As Diretrizes de Rastreamento do Câncer de colo do útero do Ministério da Saúde, da American Cancer Society (ACS) 
e do American College of Obstetricians and Gynecologists (ACOG) são diferentes: 
 
• PREVENÇÃO: 
- Prevenção Primária: está relacionada à diminuição do risco de contágio pelo HPV. 
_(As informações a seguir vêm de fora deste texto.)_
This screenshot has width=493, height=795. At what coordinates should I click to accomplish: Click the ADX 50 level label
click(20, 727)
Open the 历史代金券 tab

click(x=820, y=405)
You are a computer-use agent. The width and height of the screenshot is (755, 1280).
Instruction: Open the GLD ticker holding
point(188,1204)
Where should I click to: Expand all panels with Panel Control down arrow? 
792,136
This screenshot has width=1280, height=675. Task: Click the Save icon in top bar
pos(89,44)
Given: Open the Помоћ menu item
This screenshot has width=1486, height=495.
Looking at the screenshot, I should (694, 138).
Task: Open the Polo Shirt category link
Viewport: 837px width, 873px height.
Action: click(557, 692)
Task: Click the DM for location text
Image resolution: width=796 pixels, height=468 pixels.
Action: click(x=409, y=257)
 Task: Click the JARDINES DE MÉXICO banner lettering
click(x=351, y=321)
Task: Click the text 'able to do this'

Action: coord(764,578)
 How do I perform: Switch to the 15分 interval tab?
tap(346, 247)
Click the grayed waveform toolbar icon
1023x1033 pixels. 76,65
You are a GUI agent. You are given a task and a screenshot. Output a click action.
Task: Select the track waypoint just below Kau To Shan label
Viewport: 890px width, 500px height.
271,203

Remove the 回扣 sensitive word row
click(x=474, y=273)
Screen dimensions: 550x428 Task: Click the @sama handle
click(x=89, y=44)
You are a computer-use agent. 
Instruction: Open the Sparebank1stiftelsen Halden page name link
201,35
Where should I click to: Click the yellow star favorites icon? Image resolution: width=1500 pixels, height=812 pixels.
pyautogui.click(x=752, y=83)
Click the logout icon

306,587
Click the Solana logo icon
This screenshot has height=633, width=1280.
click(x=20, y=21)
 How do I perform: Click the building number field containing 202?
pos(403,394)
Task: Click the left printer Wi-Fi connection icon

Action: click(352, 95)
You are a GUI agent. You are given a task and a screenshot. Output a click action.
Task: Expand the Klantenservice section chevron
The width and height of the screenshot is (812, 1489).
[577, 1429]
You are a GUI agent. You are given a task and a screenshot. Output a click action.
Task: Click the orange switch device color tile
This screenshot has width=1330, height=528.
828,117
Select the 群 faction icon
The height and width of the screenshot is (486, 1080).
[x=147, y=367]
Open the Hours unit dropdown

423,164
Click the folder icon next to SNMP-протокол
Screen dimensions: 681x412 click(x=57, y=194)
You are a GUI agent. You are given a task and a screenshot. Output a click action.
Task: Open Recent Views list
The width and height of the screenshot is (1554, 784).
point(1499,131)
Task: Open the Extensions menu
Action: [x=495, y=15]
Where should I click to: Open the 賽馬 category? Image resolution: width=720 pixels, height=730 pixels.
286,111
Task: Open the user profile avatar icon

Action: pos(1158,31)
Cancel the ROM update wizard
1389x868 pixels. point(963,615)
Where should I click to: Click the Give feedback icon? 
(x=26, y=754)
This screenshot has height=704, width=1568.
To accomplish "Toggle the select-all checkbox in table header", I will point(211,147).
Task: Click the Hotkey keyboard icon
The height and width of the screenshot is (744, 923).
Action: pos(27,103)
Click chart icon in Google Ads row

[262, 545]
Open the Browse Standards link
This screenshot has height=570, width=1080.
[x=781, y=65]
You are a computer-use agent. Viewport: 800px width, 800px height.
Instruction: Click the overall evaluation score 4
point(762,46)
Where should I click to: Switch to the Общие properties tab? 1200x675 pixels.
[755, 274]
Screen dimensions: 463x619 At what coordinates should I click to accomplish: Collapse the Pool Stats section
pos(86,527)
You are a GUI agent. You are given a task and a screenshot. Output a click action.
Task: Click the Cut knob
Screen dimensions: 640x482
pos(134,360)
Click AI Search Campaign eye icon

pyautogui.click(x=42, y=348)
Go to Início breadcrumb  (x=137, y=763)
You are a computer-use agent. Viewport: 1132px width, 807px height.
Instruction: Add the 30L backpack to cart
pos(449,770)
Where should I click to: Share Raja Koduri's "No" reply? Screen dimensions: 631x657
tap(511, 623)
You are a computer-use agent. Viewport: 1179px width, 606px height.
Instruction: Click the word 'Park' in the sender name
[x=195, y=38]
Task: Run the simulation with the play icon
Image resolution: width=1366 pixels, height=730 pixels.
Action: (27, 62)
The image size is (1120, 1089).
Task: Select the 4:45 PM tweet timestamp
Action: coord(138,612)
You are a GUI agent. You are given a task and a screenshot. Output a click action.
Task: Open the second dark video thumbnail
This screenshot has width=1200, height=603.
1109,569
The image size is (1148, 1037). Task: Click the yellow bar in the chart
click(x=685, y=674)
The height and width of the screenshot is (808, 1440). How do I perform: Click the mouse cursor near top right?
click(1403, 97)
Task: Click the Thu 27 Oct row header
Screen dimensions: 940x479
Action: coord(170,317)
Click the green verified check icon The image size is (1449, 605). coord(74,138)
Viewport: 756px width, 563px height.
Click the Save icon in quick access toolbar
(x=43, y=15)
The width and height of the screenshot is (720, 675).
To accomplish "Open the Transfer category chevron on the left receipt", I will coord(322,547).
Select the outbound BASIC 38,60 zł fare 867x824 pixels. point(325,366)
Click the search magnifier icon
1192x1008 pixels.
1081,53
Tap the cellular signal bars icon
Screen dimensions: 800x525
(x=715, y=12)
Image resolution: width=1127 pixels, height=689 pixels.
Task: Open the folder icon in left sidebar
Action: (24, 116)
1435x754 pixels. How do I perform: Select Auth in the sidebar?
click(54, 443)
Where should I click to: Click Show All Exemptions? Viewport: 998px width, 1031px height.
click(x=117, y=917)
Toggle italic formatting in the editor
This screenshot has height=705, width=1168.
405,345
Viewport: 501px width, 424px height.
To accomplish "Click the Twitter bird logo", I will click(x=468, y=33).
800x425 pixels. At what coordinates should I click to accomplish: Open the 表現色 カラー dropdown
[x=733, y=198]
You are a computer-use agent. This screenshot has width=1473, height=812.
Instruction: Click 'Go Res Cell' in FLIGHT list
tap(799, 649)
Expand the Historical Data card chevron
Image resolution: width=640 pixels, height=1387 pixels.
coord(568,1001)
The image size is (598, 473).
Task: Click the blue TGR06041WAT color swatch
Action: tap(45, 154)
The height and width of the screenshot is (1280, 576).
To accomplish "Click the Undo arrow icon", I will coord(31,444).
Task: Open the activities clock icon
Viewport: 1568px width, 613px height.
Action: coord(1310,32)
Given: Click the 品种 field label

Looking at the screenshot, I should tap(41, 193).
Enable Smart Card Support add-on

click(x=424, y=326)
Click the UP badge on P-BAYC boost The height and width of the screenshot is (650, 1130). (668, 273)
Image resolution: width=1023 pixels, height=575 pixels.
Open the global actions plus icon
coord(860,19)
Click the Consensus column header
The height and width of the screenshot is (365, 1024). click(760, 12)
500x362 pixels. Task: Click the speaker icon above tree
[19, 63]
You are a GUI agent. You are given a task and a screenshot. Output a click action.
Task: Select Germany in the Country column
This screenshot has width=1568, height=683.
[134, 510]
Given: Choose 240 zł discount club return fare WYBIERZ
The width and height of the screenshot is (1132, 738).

A vacina contra o HPV é um dos instrumentos para o combate ao câncer de colo do útero. Mas, mesmo as mulheres 
vacinadas, quando alcançarem a idade preconizada, deverão realizar a colpocitologia, pois a vacina não protege contra todos 
os subtipos oncogênicos do HPV. 
O rastreamento do câncer de colo do útero no Brasil, recomendado pelo MS é o exame citopatológico em mulheres 
de 25-64 anos. A rotina é a repetição do exame a cada 3 anos, após 2 exames normais consecutivos realizados com um 
intervalo de 1 ano. 
A efetividadedo programa de controle do Ca de colo do útero é alcançada com a garantia da organização, da 
integralidade e da qualidade dos serviços, bem como do tratamento e do seguimento das pacientes. Esse tumor apresenta 
alto potencial de prevenção e cura quando diagnosticado precocemente; 
O controle de Ca de colo do útero constitui uma das prioridades da agenda de saúde do país e integra o Plano de 
Ações Estratégicas para o Enfrentamento das Doenças Crônicas Não Transmissíveis (DCNT). 
 
- Prevenção Secundária: De acordo com a OMS, as estratégias para a detecção precoce são o diagnóstico precoce 
(abordagem de indivíduos com sinais e/ou sintomas da doença) e o rastreamento (aplicação de um teste ou exame em uma 
população assintomática, aparentemente saudável, com objetivo de identificar lesões precursoras ou sugestivas de câncer e 
encaminhá-las para investigação e tratamento).